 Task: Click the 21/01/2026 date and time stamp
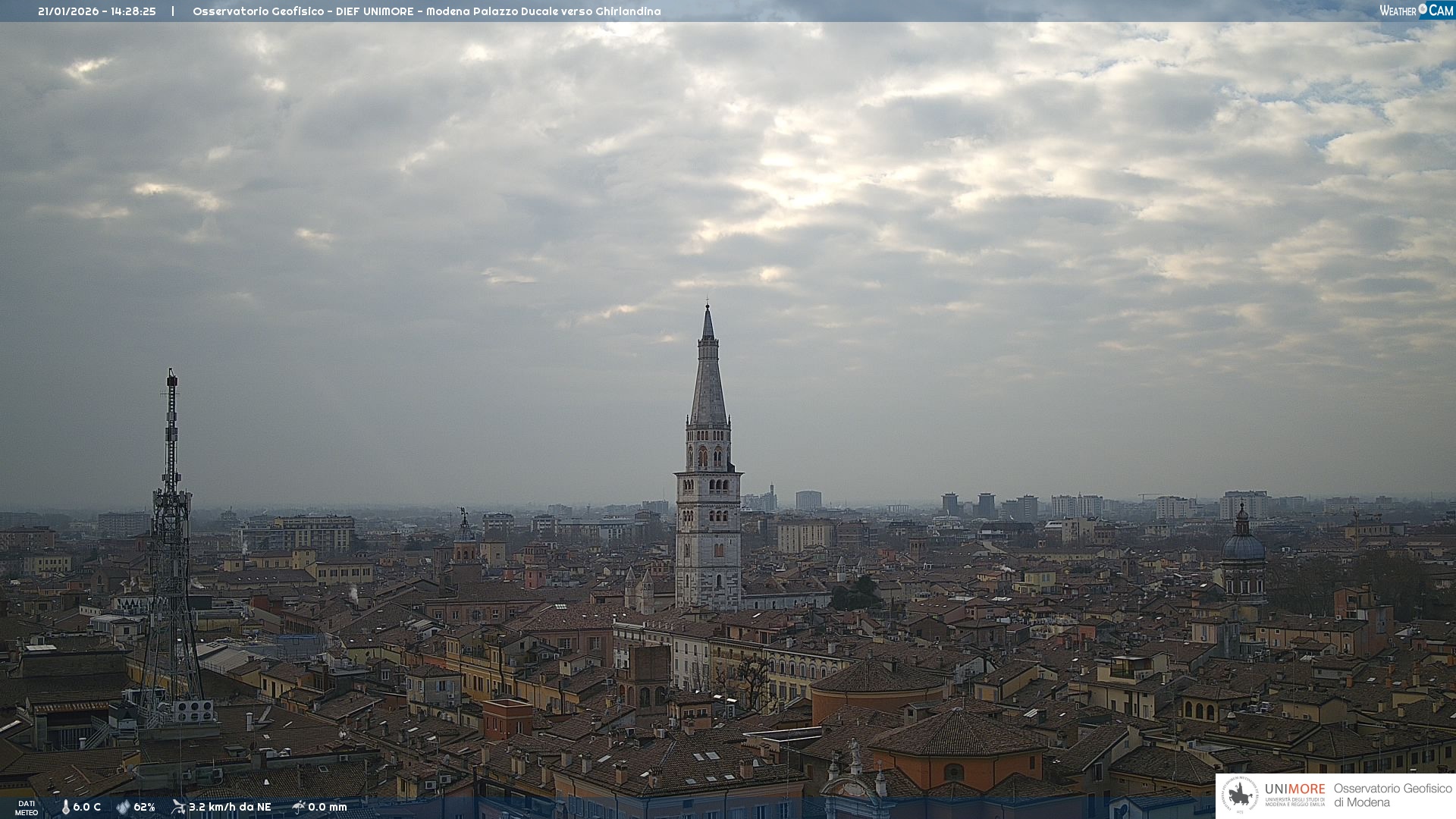(97, 11)
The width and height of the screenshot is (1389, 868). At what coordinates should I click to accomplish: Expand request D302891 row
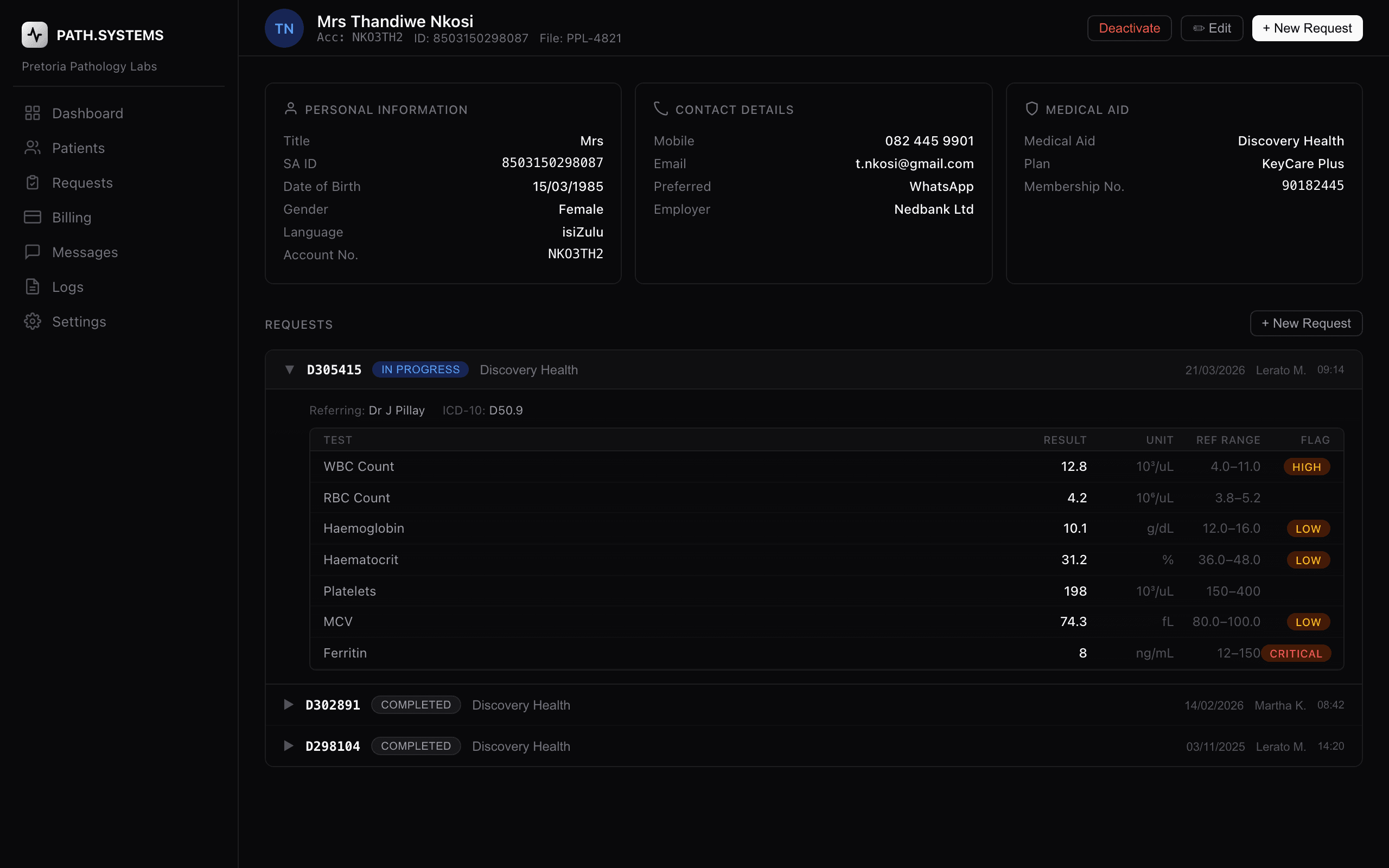point(289,704)
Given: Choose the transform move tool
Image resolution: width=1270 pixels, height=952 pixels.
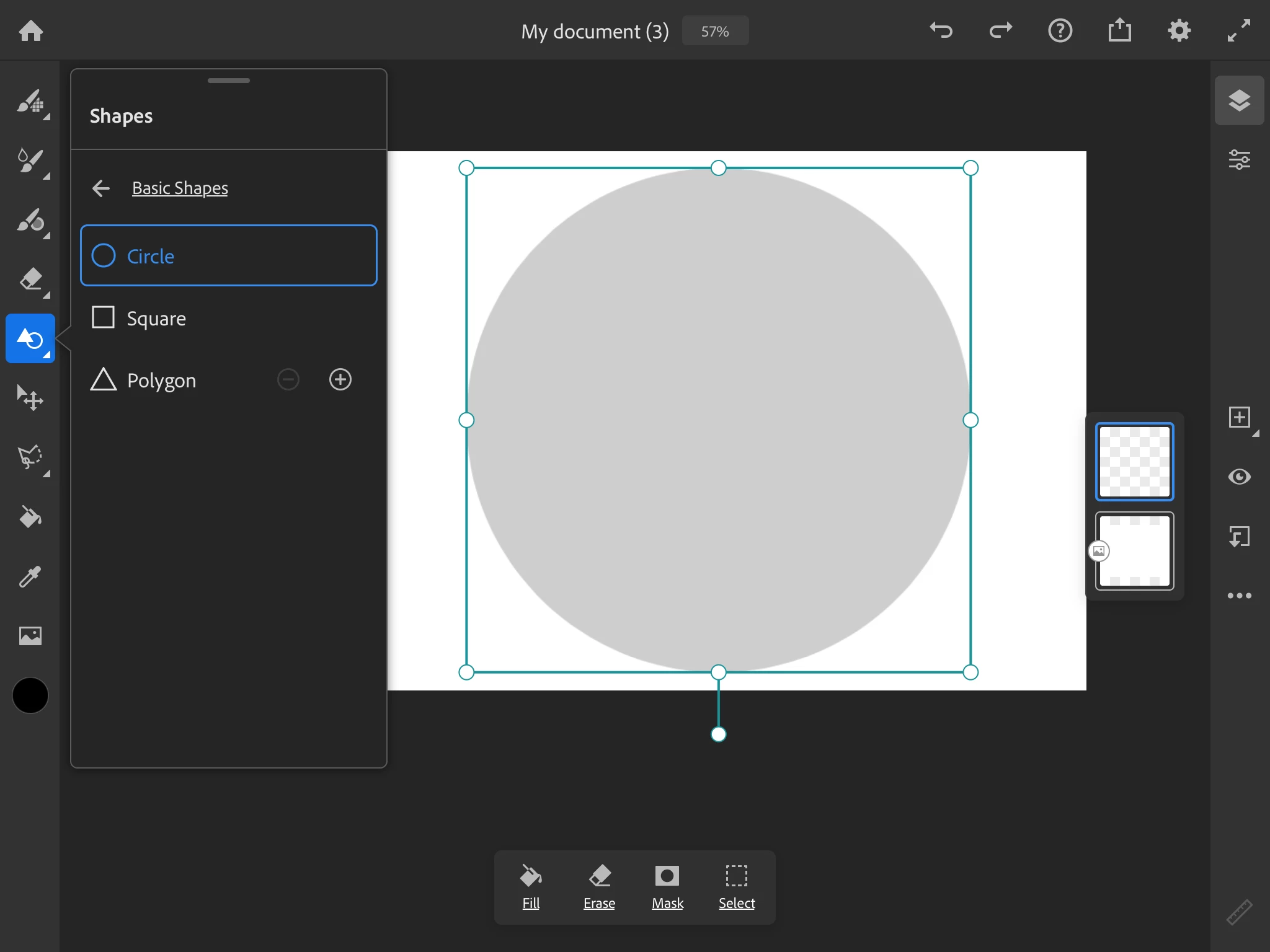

——————————

Work order → Repeat the preceding records exactly but drop the images.

Result →
 Task: Click the 21/01/2026 date and time stamp
(97, 11)
The width and height of the screenshot is (1389, 868). At what coordinates should I click to accomplish: Expand request D302891 row
point(289,704)
Given: Choose the transform move tool
Image resolution: width=1270 pixels, height=952 pixels.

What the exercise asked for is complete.